Задания -
A. Ответьте по тексту о Флавии Аэции:
(i) По каким равнинам собирается пройти лирический герой?
(ii) Каких императоров автор приводит как примеры «предков великих»?
(iii) С кем, согласно разбору стихотворения, готовы бороться люди, которых видит лирический герой?
B. Почему в тексте о Флавии Аэции примерами «предков великих» выбраны Тит и Траян? Ответьте одним–тремя предложениями.
C. Перепишите дословно часть текста о Флавии Аэции. Начните там, где стоят слова «Пройду по равнинам», и остановитесь после слов «туманной сокрылся восход.».

Предоставленный фрагмент -
<<<<

«Флавий Аэций»

Автор: Иоганн Милтон

Текст стихотворения Андрея Чиркова «Флавий Аэций»:

Пройду по равнинам цветущей Шампани,
Дыша ароматами трав и земли.
Луга, и сады, и зеленые дали
Наполнят тревогой сосуды мои.
Увижу себя на коне и в кольчуге,
За дымкой туманной сокрылся восход.
Напомнит мне небо о доме на юге,
Во защиту которого есть наш поход.
О городе вечном и вечной державе,
О предках великих, почивших в веках,
О славе гражданской и воинской славе,
О славном народе, что ныне учах.
Минули года и Траяна, и Тита,
Династии пали, и двинулась тьма,
Истлевшие флаги упали на плиты,
Имперский орел захирел навсегда.
Но мы этим утром на галльских раздольях
Во славу ушедших великих веков
Стоим плотным рядом, и солнце на копьях
Играет с судьбою, что нас, что врагов.
Последняя вспышка слепящего света,
А после лишь ночь, но останемся мы
Устами потомков героями века,
Последней победой угасшей страны.
В неоновом городе сумрачным летом,
Под бликами звезд в беспросветной ночи,
Мне видится сон, что я Флавий Аэций,
И войско мое обнажило мечи.


Стихотворение «Флавий Аэций» пропитано печалью по ушедшей славе великого Рима, оно вызывает переживание утраты и оплакивает прошлое. Ландшафтом выступают пейзажи Римской Галлии; для примеров "предков великих" автор обращается к фигурам Тита и Траяна, императоров, идеализировавшихся в сочинениях античных авторов, а также очень деятельных как в военной, так и в гражданской сфере в эпоху Pax Romana.

Но это оплакивание прошлого ближе ко второй половине стихотворения принимает более мужественный, если не сказать воинственный образ. Глазами лирического героя, очевидно, Флавия Аэция, мы видим несдавшихся людей, готовых встать в строй на борьбу с варварами, разрушающими привычный римлянам мир.

>>>>

Представленные записи -

<<<<

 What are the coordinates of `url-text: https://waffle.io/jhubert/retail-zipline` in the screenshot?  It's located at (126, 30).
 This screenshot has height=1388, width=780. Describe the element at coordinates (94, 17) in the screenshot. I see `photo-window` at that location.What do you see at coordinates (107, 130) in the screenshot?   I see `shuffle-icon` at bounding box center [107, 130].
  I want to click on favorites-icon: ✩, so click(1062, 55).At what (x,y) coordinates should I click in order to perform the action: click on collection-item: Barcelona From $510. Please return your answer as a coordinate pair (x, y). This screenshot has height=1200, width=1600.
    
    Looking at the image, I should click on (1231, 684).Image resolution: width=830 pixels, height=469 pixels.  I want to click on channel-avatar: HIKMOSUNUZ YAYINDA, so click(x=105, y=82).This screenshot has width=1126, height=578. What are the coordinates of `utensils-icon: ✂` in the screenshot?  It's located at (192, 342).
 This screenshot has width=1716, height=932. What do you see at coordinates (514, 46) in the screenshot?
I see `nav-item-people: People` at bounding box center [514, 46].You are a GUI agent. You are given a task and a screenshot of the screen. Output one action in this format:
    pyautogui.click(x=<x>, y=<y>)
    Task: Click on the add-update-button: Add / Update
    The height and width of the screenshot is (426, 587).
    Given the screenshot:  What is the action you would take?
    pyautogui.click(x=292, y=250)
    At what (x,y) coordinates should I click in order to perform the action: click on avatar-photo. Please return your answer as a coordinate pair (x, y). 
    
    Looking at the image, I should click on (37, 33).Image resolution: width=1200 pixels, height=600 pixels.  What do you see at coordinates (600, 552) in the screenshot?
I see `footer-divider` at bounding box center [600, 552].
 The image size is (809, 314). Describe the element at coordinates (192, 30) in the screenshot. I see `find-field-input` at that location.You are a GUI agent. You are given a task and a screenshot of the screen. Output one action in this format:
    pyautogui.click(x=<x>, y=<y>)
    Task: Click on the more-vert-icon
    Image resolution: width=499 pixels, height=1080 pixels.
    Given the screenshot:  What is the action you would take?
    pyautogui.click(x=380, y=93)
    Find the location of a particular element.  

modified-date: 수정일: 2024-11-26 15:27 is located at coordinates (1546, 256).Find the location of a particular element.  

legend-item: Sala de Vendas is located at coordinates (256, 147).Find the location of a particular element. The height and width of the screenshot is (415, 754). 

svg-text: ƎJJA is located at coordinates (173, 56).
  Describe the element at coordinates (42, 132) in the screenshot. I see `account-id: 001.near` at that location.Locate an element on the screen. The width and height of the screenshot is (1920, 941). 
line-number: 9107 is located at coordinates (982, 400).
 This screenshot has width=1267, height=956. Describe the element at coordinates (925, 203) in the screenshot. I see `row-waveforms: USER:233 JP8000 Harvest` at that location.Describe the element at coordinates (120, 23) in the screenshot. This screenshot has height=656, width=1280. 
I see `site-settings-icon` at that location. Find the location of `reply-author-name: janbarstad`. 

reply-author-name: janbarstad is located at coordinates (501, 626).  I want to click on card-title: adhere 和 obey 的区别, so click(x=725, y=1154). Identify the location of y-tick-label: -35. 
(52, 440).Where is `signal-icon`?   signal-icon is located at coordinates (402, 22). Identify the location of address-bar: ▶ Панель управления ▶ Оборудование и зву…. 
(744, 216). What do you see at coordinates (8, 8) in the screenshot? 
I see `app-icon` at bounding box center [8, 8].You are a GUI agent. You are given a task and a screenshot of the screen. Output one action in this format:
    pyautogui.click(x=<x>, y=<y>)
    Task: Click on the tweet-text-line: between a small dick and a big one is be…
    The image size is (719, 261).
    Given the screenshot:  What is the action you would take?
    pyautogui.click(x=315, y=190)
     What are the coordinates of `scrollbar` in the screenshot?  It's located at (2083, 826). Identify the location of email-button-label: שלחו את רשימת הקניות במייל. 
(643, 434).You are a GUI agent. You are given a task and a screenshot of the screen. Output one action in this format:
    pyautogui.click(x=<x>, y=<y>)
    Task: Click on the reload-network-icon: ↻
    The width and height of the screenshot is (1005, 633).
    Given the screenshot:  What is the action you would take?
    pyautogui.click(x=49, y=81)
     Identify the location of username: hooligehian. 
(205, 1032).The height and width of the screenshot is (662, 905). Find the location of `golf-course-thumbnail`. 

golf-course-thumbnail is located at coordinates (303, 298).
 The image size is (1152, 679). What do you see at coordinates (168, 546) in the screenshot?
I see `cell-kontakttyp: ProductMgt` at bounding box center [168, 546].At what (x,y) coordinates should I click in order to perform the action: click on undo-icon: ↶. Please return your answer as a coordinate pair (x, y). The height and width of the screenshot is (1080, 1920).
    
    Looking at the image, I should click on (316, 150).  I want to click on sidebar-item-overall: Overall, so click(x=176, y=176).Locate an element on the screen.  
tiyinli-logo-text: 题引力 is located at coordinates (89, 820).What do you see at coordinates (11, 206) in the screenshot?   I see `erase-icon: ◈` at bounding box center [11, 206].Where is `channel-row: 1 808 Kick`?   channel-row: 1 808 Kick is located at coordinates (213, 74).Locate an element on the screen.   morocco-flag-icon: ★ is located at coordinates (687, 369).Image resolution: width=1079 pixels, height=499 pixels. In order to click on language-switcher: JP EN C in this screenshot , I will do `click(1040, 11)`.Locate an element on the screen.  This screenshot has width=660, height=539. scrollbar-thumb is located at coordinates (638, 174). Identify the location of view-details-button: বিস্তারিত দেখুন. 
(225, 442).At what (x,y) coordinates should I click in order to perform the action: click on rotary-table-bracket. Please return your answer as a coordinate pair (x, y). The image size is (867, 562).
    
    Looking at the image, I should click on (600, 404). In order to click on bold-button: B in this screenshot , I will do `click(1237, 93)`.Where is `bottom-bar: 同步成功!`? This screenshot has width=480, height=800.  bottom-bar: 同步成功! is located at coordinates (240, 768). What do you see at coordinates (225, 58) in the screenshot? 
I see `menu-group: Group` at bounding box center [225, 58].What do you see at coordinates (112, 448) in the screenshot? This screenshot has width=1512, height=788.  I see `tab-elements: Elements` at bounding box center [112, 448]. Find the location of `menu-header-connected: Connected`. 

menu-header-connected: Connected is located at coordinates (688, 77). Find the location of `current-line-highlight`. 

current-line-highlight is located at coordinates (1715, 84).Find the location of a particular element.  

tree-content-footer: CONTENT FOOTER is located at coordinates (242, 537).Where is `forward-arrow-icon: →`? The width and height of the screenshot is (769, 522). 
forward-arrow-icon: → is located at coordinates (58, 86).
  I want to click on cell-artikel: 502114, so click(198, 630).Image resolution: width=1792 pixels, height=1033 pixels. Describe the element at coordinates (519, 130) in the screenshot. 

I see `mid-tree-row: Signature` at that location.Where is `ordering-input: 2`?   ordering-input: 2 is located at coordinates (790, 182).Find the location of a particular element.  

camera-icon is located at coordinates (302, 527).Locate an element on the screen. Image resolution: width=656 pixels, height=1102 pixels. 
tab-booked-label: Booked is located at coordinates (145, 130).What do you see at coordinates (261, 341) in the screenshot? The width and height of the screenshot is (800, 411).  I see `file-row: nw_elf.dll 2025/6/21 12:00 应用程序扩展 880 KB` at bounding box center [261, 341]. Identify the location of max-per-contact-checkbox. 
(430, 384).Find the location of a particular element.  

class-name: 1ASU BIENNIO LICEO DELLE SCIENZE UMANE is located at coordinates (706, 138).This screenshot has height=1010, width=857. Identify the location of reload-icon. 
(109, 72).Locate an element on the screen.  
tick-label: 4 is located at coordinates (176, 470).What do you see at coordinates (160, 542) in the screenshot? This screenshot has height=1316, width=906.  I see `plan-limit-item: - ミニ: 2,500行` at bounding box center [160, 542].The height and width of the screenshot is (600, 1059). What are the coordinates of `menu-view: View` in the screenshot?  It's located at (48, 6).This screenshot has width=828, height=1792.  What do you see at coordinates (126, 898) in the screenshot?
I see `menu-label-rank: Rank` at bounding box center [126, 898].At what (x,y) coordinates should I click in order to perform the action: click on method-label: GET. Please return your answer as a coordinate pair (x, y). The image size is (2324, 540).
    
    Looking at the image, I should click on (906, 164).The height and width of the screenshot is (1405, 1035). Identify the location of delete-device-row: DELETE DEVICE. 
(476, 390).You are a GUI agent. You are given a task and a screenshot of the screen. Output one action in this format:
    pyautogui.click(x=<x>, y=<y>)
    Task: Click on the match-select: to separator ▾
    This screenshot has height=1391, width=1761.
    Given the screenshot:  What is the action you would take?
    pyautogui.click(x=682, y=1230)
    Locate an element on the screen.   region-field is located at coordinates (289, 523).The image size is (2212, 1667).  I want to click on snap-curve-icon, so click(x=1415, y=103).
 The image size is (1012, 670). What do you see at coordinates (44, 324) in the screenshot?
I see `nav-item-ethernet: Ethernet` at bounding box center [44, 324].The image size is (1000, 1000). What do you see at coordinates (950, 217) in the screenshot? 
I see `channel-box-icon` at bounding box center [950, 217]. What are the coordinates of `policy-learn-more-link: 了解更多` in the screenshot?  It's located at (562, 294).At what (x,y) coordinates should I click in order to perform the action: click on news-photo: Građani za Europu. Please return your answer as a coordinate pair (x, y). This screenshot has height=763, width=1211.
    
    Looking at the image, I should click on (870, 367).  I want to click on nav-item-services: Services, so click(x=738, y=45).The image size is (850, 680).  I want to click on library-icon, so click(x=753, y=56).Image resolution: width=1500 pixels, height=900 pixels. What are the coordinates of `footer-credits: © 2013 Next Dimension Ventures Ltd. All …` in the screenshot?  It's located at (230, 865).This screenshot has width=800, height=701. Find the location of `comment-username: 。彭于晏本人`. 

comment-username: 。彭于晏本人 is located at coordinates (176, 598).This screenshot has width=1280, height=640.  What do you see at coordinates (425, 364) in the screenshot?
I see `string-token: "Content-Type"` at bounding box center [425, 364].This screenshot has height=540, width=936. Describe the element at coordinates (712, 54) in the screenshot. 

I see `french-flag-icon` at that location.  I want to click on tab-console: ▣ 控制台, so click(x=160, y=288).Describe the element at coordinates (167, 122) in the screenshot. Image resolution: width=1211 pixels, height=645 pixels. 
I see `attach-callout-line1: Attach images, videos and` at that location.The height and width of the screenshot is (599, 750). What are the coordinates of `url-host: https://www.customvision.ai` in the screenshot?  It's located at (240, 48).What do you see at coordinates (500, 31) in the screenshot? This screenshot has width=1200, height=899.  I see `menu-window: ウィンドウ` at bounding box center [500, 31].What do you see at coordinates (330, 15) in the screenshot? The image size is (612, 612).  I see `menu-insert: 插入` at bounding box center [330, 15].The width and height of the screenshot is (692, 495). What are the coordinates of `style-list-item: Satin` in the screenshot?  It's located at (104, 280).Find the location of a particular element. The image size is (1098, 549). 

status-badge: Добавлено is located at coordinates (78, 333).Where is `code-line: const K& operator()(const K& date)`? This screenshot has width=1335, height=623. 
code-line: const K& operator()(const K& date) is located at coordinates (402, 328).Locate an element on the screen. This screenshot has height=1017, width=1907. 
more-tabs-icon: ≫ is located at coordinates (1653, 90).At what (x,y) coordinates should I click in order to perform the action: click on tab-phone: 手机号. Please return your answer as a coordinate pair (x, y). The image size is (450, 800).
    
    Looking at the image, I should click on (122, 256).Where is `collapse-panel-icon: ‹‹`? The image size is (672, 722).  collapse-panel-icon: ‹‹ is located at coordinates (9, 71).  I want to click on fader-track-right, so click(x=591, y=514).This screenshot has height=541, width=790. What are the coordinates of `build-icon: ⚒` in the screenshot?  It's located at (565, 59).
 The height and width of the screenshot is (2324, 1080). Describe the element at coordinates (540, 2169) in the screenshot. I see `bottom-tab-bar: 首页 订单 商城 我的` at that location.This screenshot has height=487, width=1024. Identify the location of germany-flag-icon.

>>>>

Ответы -
A.
(i) По равнинам цветущей Шампани.
(ii) Тита и Траяна.
(iii) С варварами, разрушающими привычный римлянам мир.

B. Тита и Траяна идеализировали в своих сочинениях античные авторы. Кроме того, в эпоху Pax Romana эти императоры были очень деятельны и в военной, и в гражданской сфере.

C.
Пройду по равнинам цветущей Шампани,
Дыша ароматами трав и земли.
Луга, и сады, и зеленые дали
Наполнят тревогой сосуды мои.
Увижу себя на коне и в кольчуге,
За дымкой туманной сокрылся восход.